Acheter un bien immobilier à plusieurs, que ce soit entre amis, en famille ou entre concubins, est une idée séduisante sur le papier. Les coûts sont partagés, le projet devient accessible. Mais sans cadre juridique adapté, ce type d'achat peut virer au cauchemar. Voici ce qu'il faut savoir avant de se lancer.
l'indivision : simple à démarrer, compliqué à gérer
Quand plusieurs personnes achètent un bien sans créer de structure juridique particulière, elles se retrouvent automatiquement en indivision. Chacun possède une quote-part du bien, proportionnelle à son apport. C'est la solution la plus simple à mettre en place car elle ne nécessite aucune démarche particulière.
Le problème de l'indivision apparaît quand les intérêts divergent. Pour vendre le bien, il faut l'accord de tous les indivisaires. Si l'un d'eux refuse, les autres peuvent demander la vente en justice, mais c'est long et coûteux. De même, si un indivisaire décède, ses héritiers entrent automatiquement dans l'indivision, ce qui peut complexifier considérablement la situation.
la SCI : plus de structure, plus de souplesse
La société civile immobilière (SCI) est une société créée spécifiquement pour détenir un bien immobilier.
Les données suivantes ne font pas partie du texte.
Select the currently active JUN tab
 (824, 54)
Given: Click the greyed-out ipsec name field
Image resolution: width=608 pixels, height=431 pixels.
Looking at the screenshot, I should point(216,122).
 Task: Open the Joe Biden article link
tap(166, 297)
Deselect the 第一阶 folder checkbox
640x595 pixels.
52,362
Les acheteurs deviennent associés et possèdent des parts de la société, pas directement le bien. Ce cadre offre plusieurs avantages importants.
La cession de parts est plus simple qu'une vente immobilière classique. Si un associé veut sortir, il peut céder ses parts aux autres ou à un tiers, sans passer par toute la procédure d'une vente immobilière. Les règles de majorité peuvent être définies librement dans les statuts, ce qui évite le blocage systématique.
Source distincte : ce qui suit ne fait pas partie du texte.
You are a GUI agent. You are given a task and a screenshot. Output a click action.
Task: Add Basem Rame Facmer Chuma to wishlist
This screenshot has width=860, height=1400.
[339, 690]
les coûts à prévoir pour une SCI
Créer une SCI coûte entre 1 500 et 3 000 € (rédaction des statuts par un notaire ou un avocat, frais d'enregistrement). Il faut ensuite tenir une comptabilité annuelle et déposer les comptes. Si la SCI est à l'impôt sur les sociétés, les obligations comptables sont plus lourdes.
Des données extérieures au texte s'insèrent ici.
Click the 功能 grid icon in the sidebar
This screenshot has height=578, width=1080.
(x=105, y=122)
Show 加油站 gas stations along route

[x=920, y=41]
Pour un achat entre deux ou trois amis sur un bien de résidence secondaire ou d'investissement, la SCI est souvent la meilleure option malgré ces coûts de départ. Elle évite les blocages futurs et clarifie les règles dès le départ.
ce qu'il faut mettre par écrit dans tous les cas
Que vous choisissiez l'indivision ou la SCI, il est indispensable de rédiger une convention qui précise qui paie quoi (charges, travaux, assurance), comment sont prises les décisions, ce qui se passe si l'un des co-acheteurs veut vendre ou n'est plus en mesure de payer sa part du crédit, et comment le bien sera valorisé en cas de rachat de parts.
Ces questions sont difficiles à aborder entre amis ou en famille, mais elles sont infiniment plus faciles à régler avant l'achat qu'après un désaccord. Un notaire peut vous accompagner dans cette rédaction pour quelques centaines d'euros.